Biz de bu kıssadan ibret almalıyız: Nefsimizin yanlış yönlendirdiği öfke ve kıskançlığa kapılmadan, aklımız ve kalbimizle sorgulamalıyız.
Sahi, kimliğimiz bu kadar önemli miydi?
Cennette bile yasak olana el uzatan insanoğlu…
Bir an ciddiyetle bakalım şu yaşam ve içindeki ölüme…
Ya da ölümün içindeki yaşama…
Faniliğimizi hatırlayalım, fenalıklarımıza devam etmeyelim, her yanlıştan uyanalım…
Tıpkı ayette buyurulduğu gibi: "Kalk ve uyar."
Unutturma bize bu hadisi Ya Rabbi:
"İçinizden biri bir kötülük görürse onu eliyle değiştirsin; buna gücü yetmezse diliyle; buna da gücü yetmezse kalbiyle ona karşı rahatsızlık duysun."

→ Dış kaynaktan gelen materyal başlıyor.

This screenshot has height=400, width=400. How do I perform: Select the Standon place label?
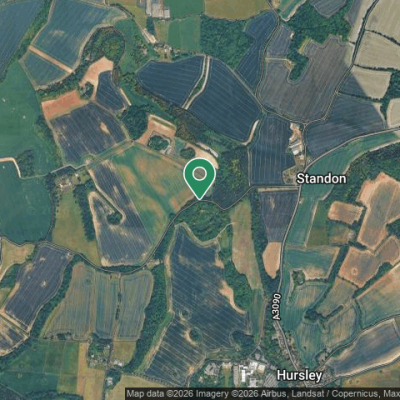click(321, 179)
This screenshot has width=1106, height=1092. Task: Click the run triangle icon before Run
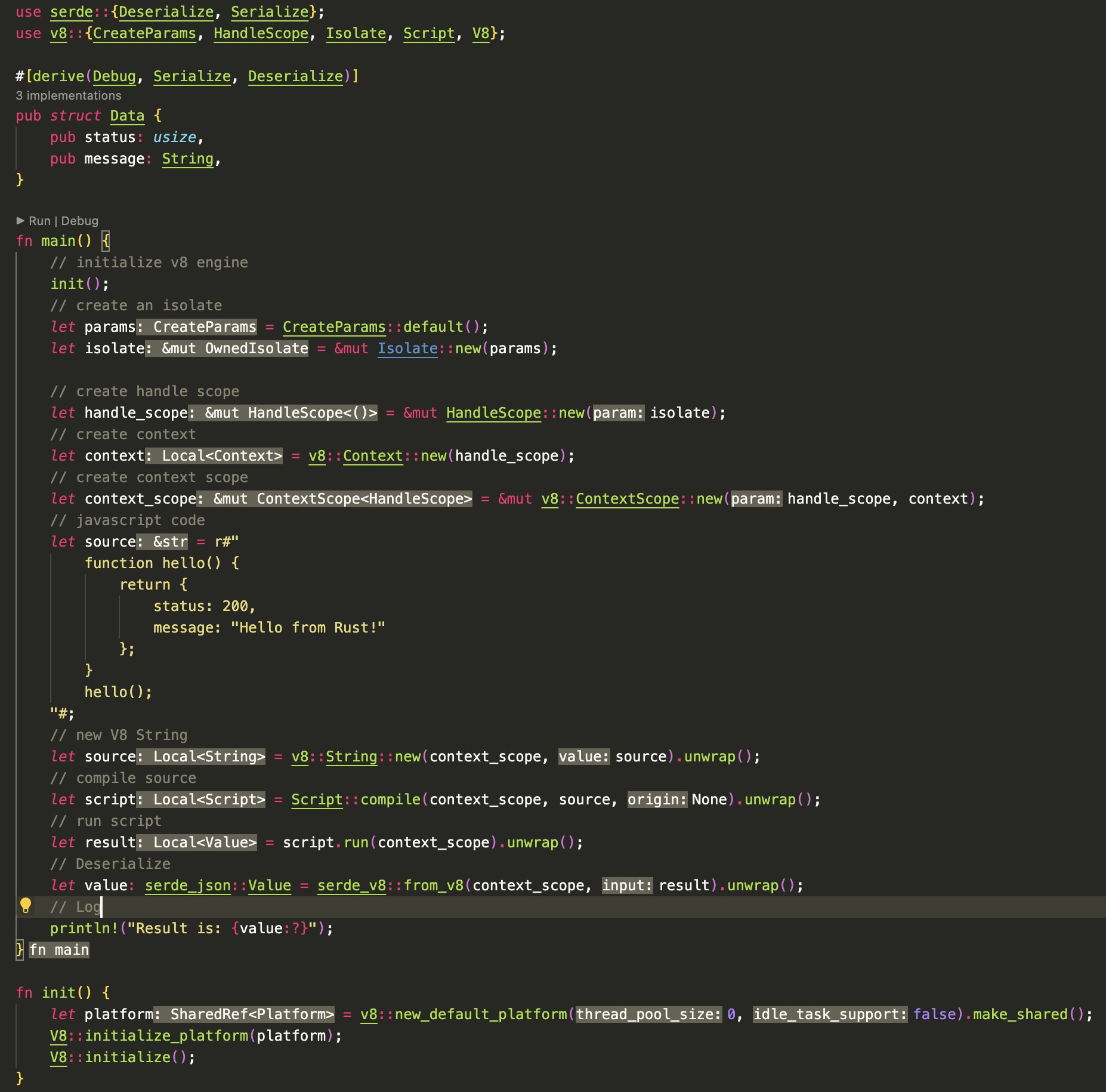coord(20,221)

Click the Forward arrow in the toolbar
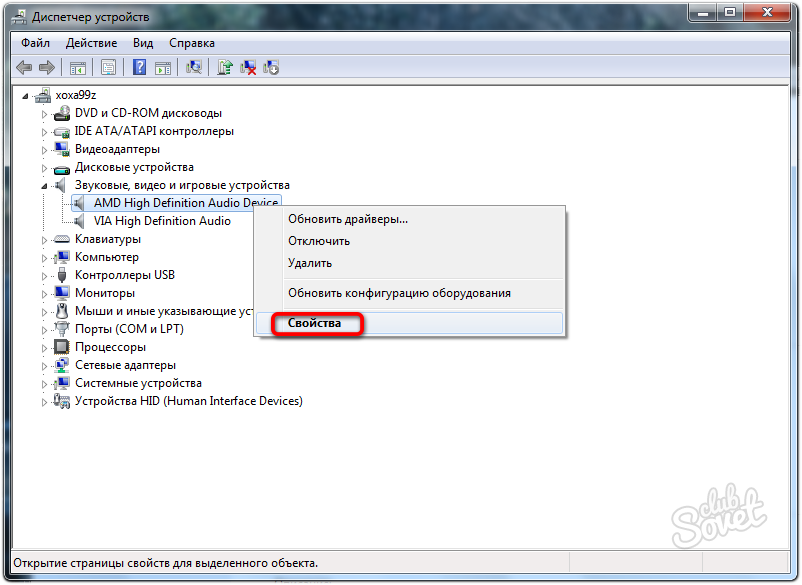point(46,67)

Susmanın işlenen suça iştirak olduğunu bilecek kadar aklımızı başımıza alalım ve tebliğ edelim, son nefesimize kadar…
Çıkılan bu mübarek yolda
benliğimizi feda etmemiz isteniyor,
yolun sahibi tarafından.
Bağrımızda yangın çıkacak;
yol ortasında "su" diye feryad etmeyeceğiz.
Odun yanar, kül olur;
Adam yanar, kul olur.
Kulluk, yanmaktan geçer.
Yolun sonunda yağacak rahmet
bizi bekliyor olacak zaten…
Az sabır, az sabır…
Ahh, kulaklarımda çınlıyor Lev Enzelnaa ayeti:
"Eğer şu Kur’ân’ı bir dağ üzerine indirseydik,
o dağ Allah korkusundan alçalmış
ve paramparça olmuş görürdün!"
Dağlar un ufak olurken,
biz günde kaç kere parçalanıyoruz Allah korkusundan?
Kaç kere ufalanıyoruz,
kaç kere…?
Hani yüz kere Hakk’ı, haklı olanı anlatmaya gitmişti
Resûlullah (sav),
Ebu Cehil’in inadı ve kibriyle karşılaşmıştı.

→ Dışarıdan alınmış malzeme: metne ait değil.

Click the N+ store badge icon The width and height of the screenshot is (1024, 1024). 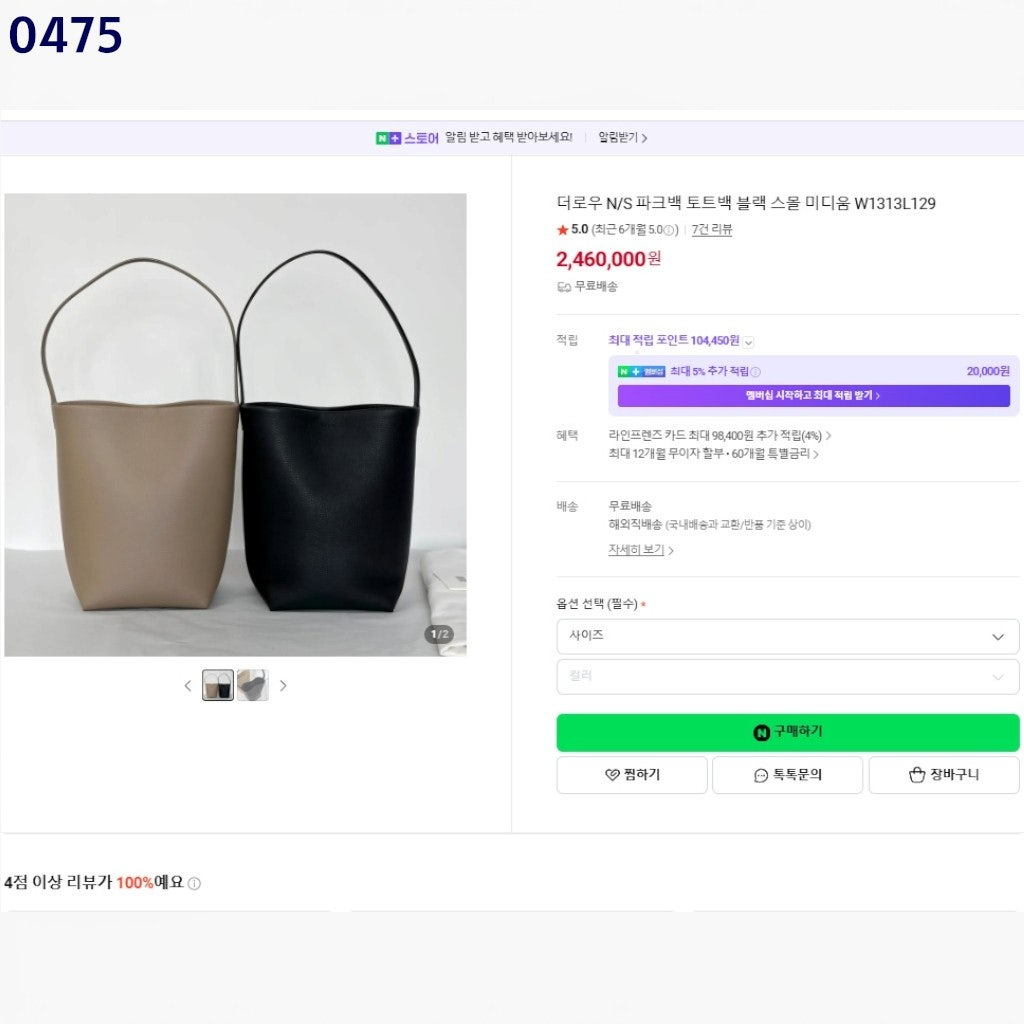[388, 138]
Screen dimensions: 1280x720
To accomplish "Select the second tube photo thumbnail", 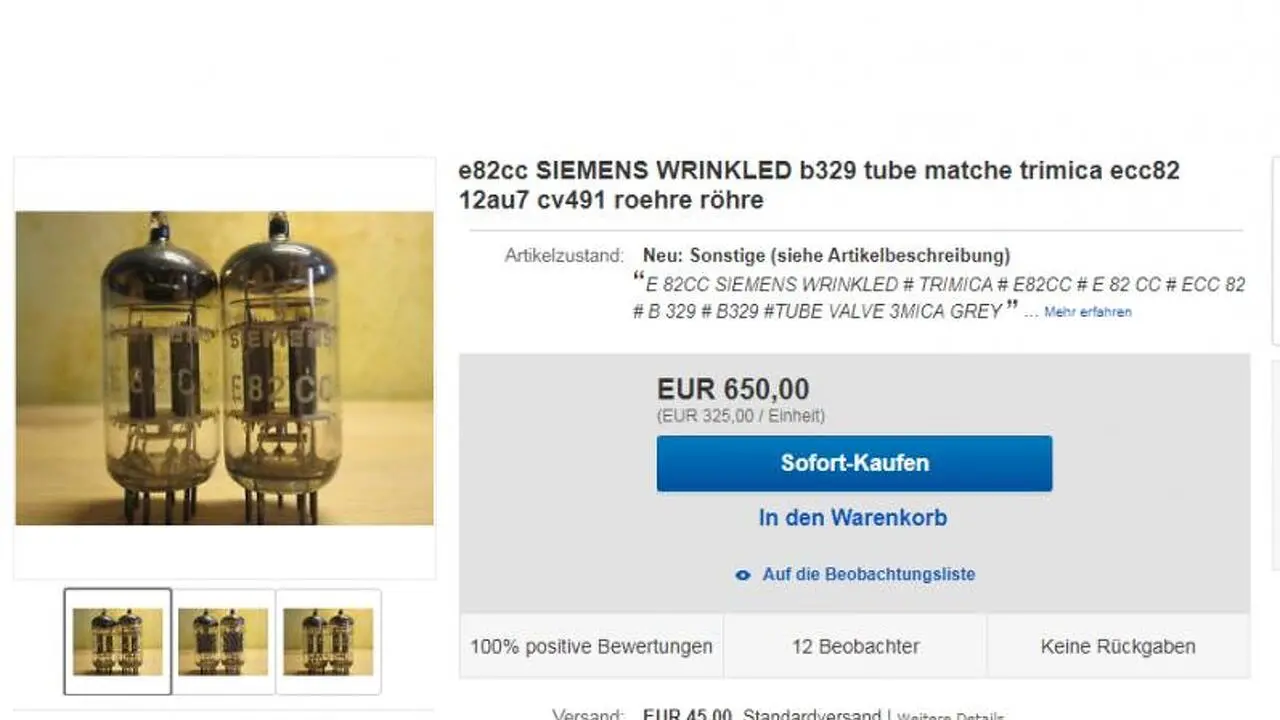I will click(x=223, y=641).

O, Resûlullah’ı inkar etmiş,
öz ve öz yeğenini reddetmişti.
Neydi Ebu Cehil’in kendini üstün görme duygusu?
Oysa anlattıkları Resûl’ün çabasına fayda sağlayacak,
onun sonsuz ahireti içindi…
Görmedi, anlamadı ve kaybedenlerden oldu.
Cenâb-ı Allah uyardı:
"Resulum, sen tebliğ edensin;
hidayet verici biziz.
Tebliğini yap, gerisini bize bırak.
Yoksa kendini üzüntüden helak edeceksin."
Allah’ım, bizi tebliğ edenlerden,
nefsimize tebliğ edilince hidayet bulanlardan eyle…
Aslıma rücû niyetindeyim.
Gelin, yeniden uyanışa geçirelim ruhumuzu…
Rabbim, rahmetinden başka tesellimiz yok…
Evveline Hû, âhirine Hû, illâ Hû…
Aşk ile Hû…
Mevlam gani gani Hû…
5.0
100% (2)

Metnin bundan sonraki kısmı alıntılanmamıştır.